● **Source**:
Sunday, 24 October 2010

Feminism in London 2010 Conference

Attending the Feminism in London 2010 conference, on Saturday October 23, was like returning to a country I once lived in but haven't visited for some time. Feminism has been an important part of my life. If you'd asked me, age 10, if I was a feminist, I would've probably asked what a feminist was, and on finding out, I would have claimed to be one. But my feminism, until my mid 20s, was really about being able to do what I wanted to do, without other people's ideas about gender limiting me. My political action took other forms. It wasn't until I did my teacher training course at the University of Nottingham in 1991-2, that I became aware of feminist theory, different types of feminism and feminism as a political force. Doing an MA in Women's Studies and Educational Research, and a gender related PhD, added to my knowledge and encouraged me to get involved in feminist activity.

My activism included being Women's Officer for Graduate College, at Lancaster Uni and volunteering in services for women victims of violence, and for a project supporting young women when I moved to London. But at the same time, the movement seemed to be fragmenting, into theorists (caught up analysing different types of feminism, and pontificating on very high level theory) and activists, who knew there was still a need to campaign, in a world of unequal pay, where up to 2 women every week died as a result of domestic violence. Meanwhile younger women, as I discovered doing my PhD research, seemed alienated from the word feminism as a consequence of its depiction as being solely about man hating. This situation was not helped by the lack of leadership from feminist writers such as Natasha Walter (a conference speaker, see below), who argued that the gains we'd made were such that there would be a natural trickle down through our society, ending gender stereotypes, sexism and so on. But we seemed to forget that gains that have been made can be taken away, or undermined.

But the rallying cry at the conference, attended by over a thousand women, was that feminism is back and a force to be reckoned with. The savage budget cuts, which disproportionately affect women, combined with the hypersexualisation of western culture, and the increasingly extreme use of women as sexual objects, seems to have fired a new generation of women to get involved, and invigorated the desire of older feminist for social change.

● **Collected material**:
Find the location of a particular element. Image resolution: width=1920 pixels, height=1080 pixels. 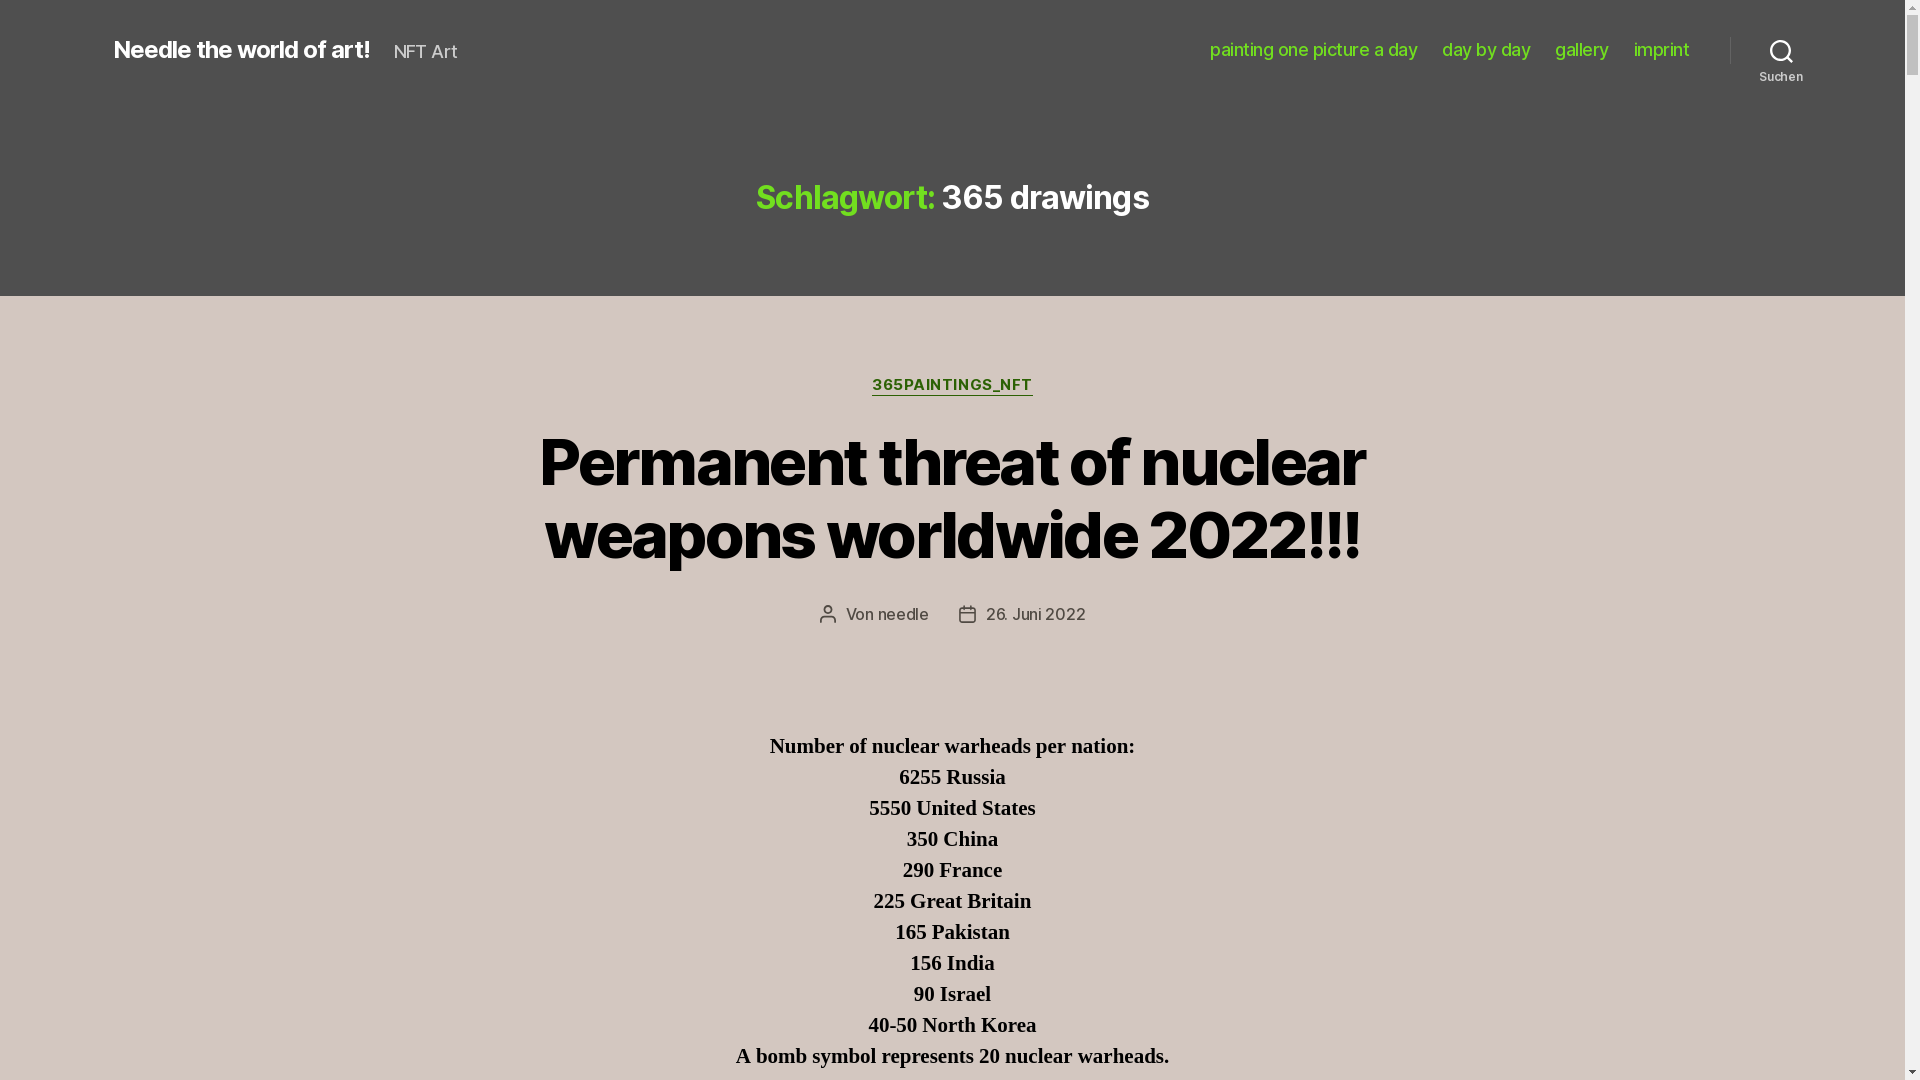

● **Tasks and exercises**:
a. Using the blog post on the Feminism in London 2010 conference, answer yes or no for each statement and quote the words that decide it: (i) The writer first became aware of feminist theory during a teacher training course at the University of Nottingham. (ii) Fewer than five hundred women attended the conference. (iii) Natasha Walter argued that the gains made would trickle down naturally through society.
b. Repeat word for word the section of the blog post on the Feminism in London 2010 conference that opens with the words containing "Attending the Feminism" and closes with "in feminist activity.".
c. Carry on the blog post on the Feminism in London 2010 conference from the point where it stops.
None of the material is needed for this work.

● **Written responses**:
a.
(i) Yes: "It wasn't until I did my teacher training course at the University of Nottingham in 1991-2, that I became aware of feminist theory"
(ii) No: "attended by over a thousand women"
(iii) Yes: "who argued that the gains we'd made were such that there would be a natural trickle down through our society"

b.
Attending the Feminism in London 2010 conference, on Saturday October 23, was like returning to a country I once lived in but haven't visited for some time. Feminism has been an important part of my life. If you'd asked me, age 10, if I was a feminist, I would've probably asked what a feminist was, and on finding out, I would have claimed to be one. But my feminism, until my mid 20s, was really about being able to do what I wanted to do, without other people's ideas about gender limiting me. My political action took other forms. It wasn't until I did my teacher training course at the University of Nottingham in 1991-2, that I became aware of feminist theory, different types of feminism and feminism as a political force. Doing an MA in Women's Studies and Educational Research, and a gender related PhD, added to my knowledge and encouraged me to get involved in feminist activity.

c.
Re the conference itself, the morning's panel was on Women in Public Life, chaired by Ceri Goddard, Chief Executive of the Fawcett Society http://www.fawcettsociety.org.uk. Fawcett is one of the oldest organisations for women's equality, started in 1866 to fight for the vote, the right to own property and so on. So unfair did the Society find the June 2010 budget, that they launched a bid to get a Judicial Review of the budget, under equality legislation, on the grounds that the government is legally obliged to conduct an Equality Impact Assessment, to ensure that its policies don't impact unfairly. The Guardian reported this week that the government admitted that this assessment was not carried out, and they were said to be "stunned" at this first ever legal challenge to a budget, which have always previously been seen as sacrosanct. Fawcett is still absorbing the impact of this week's Comprehensive Spending Review, but Goddard highlighted a few points, among them: 65% of public sector workers are women, so the 490,000 public sector job cuts will inevitably impact more on women. Women are more often users of public services, as overall, we earn less and own less. According to Fawcett, women face a triple jeopardy, of benefit cuts, job losses and the increasing care gap. Since women undertake 89% of home care, who do you think will be expected to fill the gap in care that will result in cuts to services? For more on how the CSR affects women, see the website of the Women's Budget Group, a hub of economics and social science professors, at www.wbg.org.uk

Other speakers on this panel included the inspirational Helena Kennedy, Rahila Gupta, and Lindsey Hills. Kennedy, famous for her outstanding work in the legal profession, encouraged other women to get involved in public life, put themselves forward to be leaders, despite the glass ceiling which prevents many women from getting to the top of their professions, and the tokenism of institutions that seem to feel that as long as they have one female employee at a high level, that particular box is ticked. This was a message I heard throughout the day, but I have to say I wish that some of the women who have already 'got there', would pass on concrete advice on how to do just that, or perhaps set up mentoring opportunities to encourage women in moving upwards. This is just not about the politics of representation, having equal numbers of women MPs (still a far off dream), or Supreme Court judges (at the moment, there's just one!), but aslso being aware that having women in office can be a lever for change. As Vera Baird QC (appointed Solicitor General in 2007) said in a later workshop, when she joined parliament in 2001, following on from the influx of women into parliament in 2007, there were all party parliamentary groups on issues such as beer, and whisky, but none on violence against women.

BUT these new women MPs set up such a group, which has been instrumental in the previous government's response to violence against women. Kennedy acknowledged that, when in power, Labour failed to sufficiently regulate the banks and financial markets and caused much of the country's debt by bailing out the banks, but women such as the much derided Harriet Harman were instrumental in pushing through legal changes such as making criminals out of the men who pick up prostitutes, rather than the prostitutes themselves.

Usually on panels such as this, only the great and the good are represented. But this conference gave a nod to feminism's need to include all women, such as Lindsay Hills, who spoke very movingly about the stigmatisation she faced when she became a mother in her teens, and how very hard it was to get training and suitable employment, and adequate housing. She powerfully dismantled the myths around young mothers, and demonstrated, (through talking about her own achievement in holding down a job, single handedly raising two children, and still finding time to campaign through YWCA, and mentor other young mums) how woefully our society underestimates and stigmatises such women. You may argue that she's an exception, but I know from my own voluntary work at a young mum's project, that there are many like her, equally talented, strong, and determined to build better lives for themselves and their children.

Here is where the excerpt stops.